Work instructions:
(1) In the Chablis tasting notes, copy word for word the passage starting with "2015 Chablis 1er Mont de" and going on through "lovely, ingraining wine!".
(2) Resume the Chablis tasting notes from where they stop.

Given text:
2015 Chablis 1er Montmains
Much deeper soil here.
Wider, more herbs, plenty of minerality, still an attractively sweet impression. Extra wide, a little extra intensity, more overtly mineral. Really a fine mineral, perhaps subtly reductive, complexity in the mid-palate, and not even a suggestion of austerity – you could enjoy this with gusto today!

2015 Chablis 1er Mont de Milieu
Wide and a little floral above – attractive – of-course. Here it’s a narrower entry but getting wider and wider – very wide and mineral in the mid-palate, but with more considered and finely complex notes and more overt cushioned silk. Really a lovely, ingraining wine!

2015 Chablis 1er Fourchaume
From Vaupulent.
Here is a more open, transparent and quite deeply mineral nose – almost vibrant. Mouth-filling, lots of agrume complexity, a little fat to the silky texture, but always with great poise, indeed tension. Just a gorgeous finish!
2015 Chablis 1er Vaulorent
Third vintage with 37 year-old vines.
An extra aromatic freshness, green fruited. Directly a more mineral attack, fine texture and a beautiful presence in the mouth. Ultra-mineral with a little salivating citrus for company, perhaps a little more rigour than the previous wines, but what a wine – bravo! – A great finish!
2015 Chablis 1er Montée de Tonnerre
‘This is always a complicated wine when young but after 5 years it really seems to take off! And be happy if you can find one that’s 10-15 years old!’
Wide and freshly complex aromas – a little green-tinged citrus in support. Hmm, this is a little more modest of energy, rather a wine that slowly melts its minerals and fruit over the palate. This is almost subdued vs many here, yet the finishing width of flavour is on a grand (cru) scale – that’s impressive.
2015 Chablis Vaudesir
Not so wide a nose, but a modest depth of faintly reduced notes. Super volume in the mouth and the extra depth of flavour is easy to see – comfortably textured yet gorgeously, elegantly mouth-watering. Simply, delicious. Bravo! A hint of finishing tannin too!

2015 Chablis Valmur
Hmm. Here is a little more width and much more complexity, yet, still not as open as many of the 1ers. Oof – more direct, really more mineral, a subtle austerity yet you will quickly forget – a touch of mid-palate oak today – but this is more about the silken, comfortable, mineral ride into the finish than the persistence of the finish. This will be great but definitely wait for 5+ years.

2015 Chablis Grenouilles
From top part of Grenouilles.

Saved data entries:
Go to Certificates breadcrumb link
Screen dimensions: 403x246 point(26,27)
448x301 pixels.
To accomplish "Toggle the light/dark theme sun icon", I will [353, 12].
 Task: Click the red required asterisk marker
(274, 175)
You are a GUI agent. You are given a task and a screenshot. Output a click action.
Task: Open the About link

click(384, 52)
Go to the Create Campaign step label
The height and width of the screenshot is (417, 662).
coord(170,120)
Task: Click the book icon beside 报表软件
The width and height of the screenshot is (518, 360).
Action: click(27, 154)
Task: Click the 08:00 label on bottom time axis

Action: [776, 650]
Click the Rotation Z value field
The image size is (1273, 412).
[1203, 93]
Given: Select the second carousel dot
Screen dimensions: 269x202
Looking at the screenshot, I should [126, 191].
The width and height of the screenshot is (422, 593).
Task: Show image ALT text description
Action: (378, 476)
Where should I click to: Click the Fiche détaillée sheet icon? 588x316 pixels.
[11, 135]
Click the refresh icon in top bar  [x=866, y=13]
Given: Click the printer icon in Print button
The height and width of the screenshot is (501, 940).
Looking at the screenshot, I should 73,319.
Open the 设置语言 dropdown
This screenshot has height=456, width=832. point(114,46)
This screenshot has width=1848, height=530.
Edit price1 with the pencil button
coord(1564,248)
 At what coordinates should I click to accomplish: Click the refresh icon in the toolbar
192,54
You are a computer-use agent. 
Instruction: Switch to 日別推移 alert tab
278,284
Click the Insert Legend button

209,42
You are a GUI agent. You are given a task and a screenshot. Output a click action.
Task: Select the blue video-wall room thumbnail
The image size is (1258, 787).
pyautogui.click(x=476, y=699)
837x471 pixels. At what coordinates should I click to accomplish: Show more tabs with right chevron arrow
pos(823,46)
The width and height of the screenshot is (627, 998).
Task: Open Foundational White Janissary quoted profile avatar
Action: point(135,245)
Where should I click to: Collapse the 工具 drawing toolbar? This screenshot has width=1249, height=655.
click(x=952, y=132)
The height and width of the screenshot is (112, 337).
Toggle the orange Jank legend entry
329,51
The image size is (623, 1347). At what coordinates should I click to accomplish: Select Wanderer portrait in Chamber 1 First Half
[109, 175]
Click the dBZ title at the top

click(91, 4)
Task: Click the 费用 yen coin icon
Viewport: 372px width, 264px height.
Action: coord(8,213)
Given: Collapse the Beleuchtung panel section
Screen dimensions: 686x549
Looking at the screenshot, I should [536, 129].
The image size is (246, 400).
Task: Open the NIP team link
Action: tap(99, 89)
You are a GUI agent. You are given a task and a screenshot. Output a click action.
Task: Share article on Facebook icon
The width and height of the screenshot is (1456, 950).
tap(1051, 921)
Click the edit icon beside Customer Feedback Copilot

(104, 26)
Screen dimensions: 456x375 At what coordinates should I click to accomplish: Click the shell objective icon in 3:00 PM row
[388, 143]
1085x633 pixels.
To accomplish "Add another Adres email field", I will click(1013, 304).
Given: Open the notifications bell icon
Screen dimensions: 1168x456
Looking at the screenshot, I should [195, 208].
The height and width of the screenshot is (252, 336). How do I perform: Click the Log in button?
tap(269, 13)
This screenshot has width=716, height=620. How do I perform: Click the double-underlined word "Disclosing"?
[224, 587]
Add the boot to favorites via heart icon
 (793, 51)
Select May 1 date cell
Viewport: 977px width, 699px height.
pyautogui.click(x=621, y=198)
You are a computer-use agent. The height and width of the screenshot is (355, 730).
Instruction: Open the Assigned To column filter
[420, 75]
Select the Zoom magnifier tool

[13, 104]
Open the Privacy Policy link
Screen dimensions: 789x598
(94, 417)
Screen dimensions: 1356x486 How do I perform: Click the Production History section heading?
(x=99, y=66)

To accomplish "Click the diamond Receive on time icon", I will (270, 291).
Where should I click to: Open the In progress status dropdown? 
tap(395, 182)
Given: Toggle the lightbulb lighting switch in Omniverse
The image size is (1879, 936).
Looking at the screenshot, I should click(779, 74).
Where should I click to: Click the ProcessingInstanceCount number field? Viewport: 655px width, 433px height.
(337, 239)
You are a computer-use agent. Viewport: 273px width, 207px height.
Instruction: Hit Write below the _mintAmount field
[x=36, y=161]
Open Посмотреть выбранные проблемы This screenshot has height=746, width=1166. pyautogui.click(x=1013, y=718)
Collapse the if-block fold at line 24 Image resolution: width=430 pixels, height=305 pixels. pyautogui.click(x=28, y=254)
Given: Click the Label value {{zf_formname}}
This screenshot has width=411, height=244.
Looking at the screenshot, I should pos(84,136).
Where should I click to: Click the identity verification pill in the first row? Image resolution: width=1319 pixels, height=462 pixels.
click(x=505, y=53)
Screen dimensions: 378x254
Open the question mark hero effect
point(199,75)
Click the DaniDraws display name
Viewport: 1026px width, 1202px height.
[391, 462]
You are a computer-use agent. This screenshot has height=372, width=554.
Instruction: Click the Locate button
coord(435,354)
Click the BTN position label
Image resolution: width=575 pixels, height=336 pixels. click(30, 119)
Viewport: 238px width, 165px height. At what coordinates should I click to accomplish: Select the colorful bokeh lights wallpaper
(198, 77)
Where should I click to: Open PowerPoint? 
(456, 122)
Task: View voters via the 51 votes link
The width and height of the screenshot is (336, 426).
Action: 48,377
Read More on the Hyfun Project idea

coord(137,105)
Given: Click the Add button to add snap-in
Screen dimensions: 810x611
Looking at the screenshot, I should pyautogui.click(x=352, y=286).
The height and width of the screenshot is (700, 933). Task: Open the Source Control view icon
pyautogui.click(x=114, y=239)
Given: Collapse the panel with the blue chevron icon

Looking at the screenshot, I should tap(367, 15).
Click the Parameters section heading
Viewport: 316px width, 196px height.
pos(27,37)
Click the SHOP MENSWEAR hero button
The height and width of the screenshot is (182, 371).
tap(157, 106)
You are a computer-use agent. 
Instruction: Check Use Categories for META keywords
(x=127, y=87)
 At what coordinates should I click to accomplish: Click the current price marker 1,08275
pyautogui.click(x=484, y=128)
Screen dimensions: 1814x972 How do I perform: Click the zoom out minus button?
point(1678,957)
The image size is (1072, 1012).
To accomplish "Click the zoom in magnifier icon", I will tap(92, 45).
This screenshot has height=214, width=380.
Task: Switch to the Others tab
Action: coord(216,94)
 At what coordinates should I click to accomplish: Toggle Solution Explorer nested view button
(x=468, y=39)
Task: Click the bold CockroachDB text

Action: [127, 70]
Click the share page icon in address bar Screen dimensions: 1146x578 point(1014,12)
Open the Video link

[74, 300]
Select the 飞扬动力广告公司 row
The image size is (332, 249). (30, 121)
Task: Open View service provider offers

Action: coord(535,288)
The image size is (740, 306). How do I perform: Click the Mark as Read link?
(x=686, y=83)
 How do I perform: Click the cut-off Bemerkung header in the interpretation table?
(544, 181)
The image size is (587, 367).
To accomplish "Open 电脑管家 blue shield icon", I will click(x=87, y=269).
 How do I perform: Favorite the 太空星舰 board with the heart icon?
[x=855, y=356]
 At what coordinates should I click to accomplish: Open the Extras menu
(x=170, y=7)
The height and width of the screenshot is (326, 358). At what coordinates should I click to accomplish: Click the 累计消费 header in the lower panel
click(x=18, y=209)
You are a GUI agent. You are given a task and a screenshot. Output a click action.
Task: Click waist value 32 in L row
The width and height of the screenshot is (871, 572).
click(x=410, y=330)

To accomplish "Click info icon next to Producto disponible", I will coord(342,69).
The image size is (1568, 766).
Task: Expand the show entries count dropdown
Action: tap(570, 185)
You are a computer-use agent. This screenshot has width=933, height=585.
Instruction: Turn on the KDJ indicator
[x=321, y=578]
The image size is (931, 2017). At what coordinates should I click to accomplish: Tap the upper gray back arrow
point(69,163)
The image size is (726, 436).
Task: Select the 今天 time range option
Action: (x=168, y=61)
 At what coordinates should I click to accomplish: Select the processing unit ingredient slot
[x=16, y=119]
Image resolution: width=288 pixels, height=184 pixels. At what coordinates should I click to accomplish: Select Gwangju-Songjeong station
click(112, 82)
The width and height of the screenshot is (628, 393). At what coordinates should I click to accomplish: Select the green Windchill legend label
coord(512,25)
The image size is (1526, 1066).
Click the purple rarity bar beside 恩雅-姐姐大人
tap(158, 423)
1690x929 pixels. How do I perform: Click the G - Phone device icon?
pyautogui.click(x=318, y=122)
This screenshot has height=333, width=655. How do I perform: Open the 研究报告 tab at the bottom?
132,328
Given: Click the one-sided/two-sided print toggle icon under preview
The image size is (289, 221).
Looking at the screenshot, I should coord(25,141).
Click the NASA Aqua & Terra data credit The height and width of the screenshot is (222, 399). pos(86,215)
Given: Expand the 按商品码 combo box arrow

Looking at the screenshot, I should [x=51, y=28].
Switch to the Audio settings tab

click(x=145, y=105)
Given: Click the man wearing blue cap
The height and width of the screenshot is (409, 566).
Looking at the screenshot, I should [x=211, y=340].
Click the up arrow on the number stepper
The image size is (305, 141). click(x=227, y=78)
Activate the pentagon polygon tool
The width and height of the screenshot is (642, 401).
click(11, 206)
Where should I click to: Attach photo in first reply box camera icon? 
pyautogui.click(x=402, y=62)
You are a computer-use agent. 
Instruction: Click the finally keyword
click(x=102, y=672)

Written answers:
(1)
2015 Chablis 1er Mont de Milieu
Wide and a little floral above – attractive – of-course. Here it’s a narrower entry but getting wider and wider – very wide and mineral in the mid-palate, but with more considered and finely complex notes and more overt cushioned silk. Really a lovely, ingraining wine!

(2)
Rather modest in aromatic volume today – perhaps a suggestion of oak, eventually a little vibration of minerality in its depth. Very different in shape – almost the minerality of the Valmur yet the shape is round rather than linear. Very silky, with depth of flavour, really more in the mineral than the fruit register. Also with a little rigour in its character – also wait at lest 5 years there’s very much waiting to be discovered here!

2015 Chablis Les Clos
Harvested only 1 day earlier than planned.
Ooh – more flamboyant, minerals and fruit and fresh energy. In the mouth weight and über-mineral yet still with delicious flavour – there’s easily the minerality of the last two with a more open and accessible aspect. Layers of mid-palate and finishing flavour – you could drink this while waiting for the last 2 – maybe better to take the Vaudesir though 🙂 excellent!

And blind for the road:

Broad, open, fresh and mineral, lots of depth, perhaps some lime fruit. Direct, lithe, intense, a great premier or no surprise if ifs grand cru because there’s such intensity, perhaps still a suggestion of oak or slightly lactic caramel, but really a lovely texture. In the end the lime had it, it’s 2008 Chablis 1er Vaillons. ‘Maybe the caramel/lactic is actually the conversion of plenty of malic to lactic‘ says Benoit.

Golden colour, a big, vibrant, beautiful nose – deep, faint white truffle. In the mouth a great line, not the weight of the last wine, but here is the fine complexity of age, white chocolate, old wool, wide. It’s 1991 Chablis 1er MontmainsIt’s a vintage that lost lots of volume, weather like 2016. It lacks concentration‘ says Benoit, but I find it a dream from the perspective of perfectly matured, hyper-complex Chablis!